These studies reveal what can be understood as technologies that are “alive,” as referenced in Steven Shaviro’s interpretation of Gwyneth Jones’s short story, The Universe of Things. These ideas are important in moving the human-centered understanding of the world toward a post-anthropocentric approach. In Degenerative Cultures, the idea of a bhiobrid network encompasses not only the technical, but also the overall political, ethical and aesthetic frameworks for understanding the world, that trigger other ways of understanding human relationships with (nonhuman) living beings and ecosystems.

Through the merging of fungal networks and human knowledge and social networks, Cesar & Lois anticipate the fungal colonization of human-based systems. In doing so, Degenerative Cultures reverses typical planetary dynamics, with the fungal network inserting itself into and eventually overtaking the human system. The human system incorporates nature’s networks in a human technological system and allows a conduit for fungal tweets. The fungus – a natural agent – analyzes the text and tweets its output: nature inserts itself into technology in order to spread its spores over the digital realm. This intervention by nature asserts the entropic tendencies expressed in the second law of thermodynamics: the degenerating tweets dissemble the original meaning of the text, symbolically and substantially corrupting human knowledge (as opposed to humanity corrupting natural systems).

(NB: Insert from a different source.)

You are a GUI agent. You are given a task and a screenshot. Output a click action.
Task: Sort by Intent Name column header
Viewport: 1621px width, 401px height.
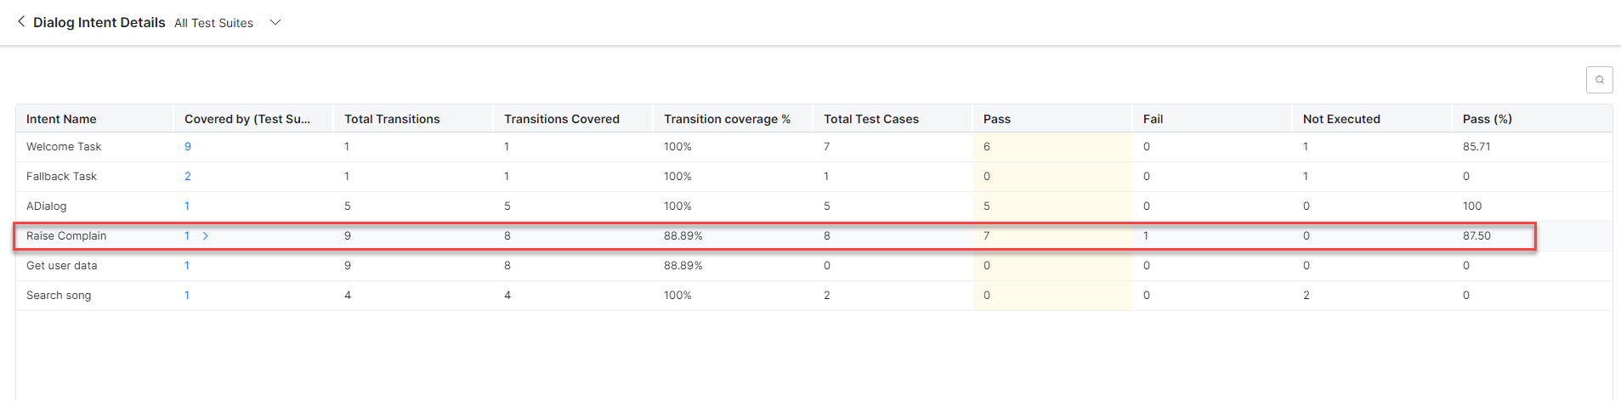point(61,119)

Since the Industrial Revolution, and exacerbated by a globalized economy, humanity’s actions have contributed to the destruction of nature. Conversely, @HelloFungus corrupts the systems that perpetuate human knowledge. At the same time, Cesar & Lois strive to reframe and learn from nature’s ways of forming networks. This knowledge can be gleaned from the Internet of Natural Things – an Internet that operates outside of human technological systems. Consider the broader planetary network comprised of natural nodes: fungal spores, mycelia, root systems. These nature-based entities communicate. The natural network is one that escapes Internet protocols and evades electronic interventions. It is a global system that evolves through propagation and corruption. The artists are interested in how natural networks connect with the actual Internet and other human systems and in expanding those connections.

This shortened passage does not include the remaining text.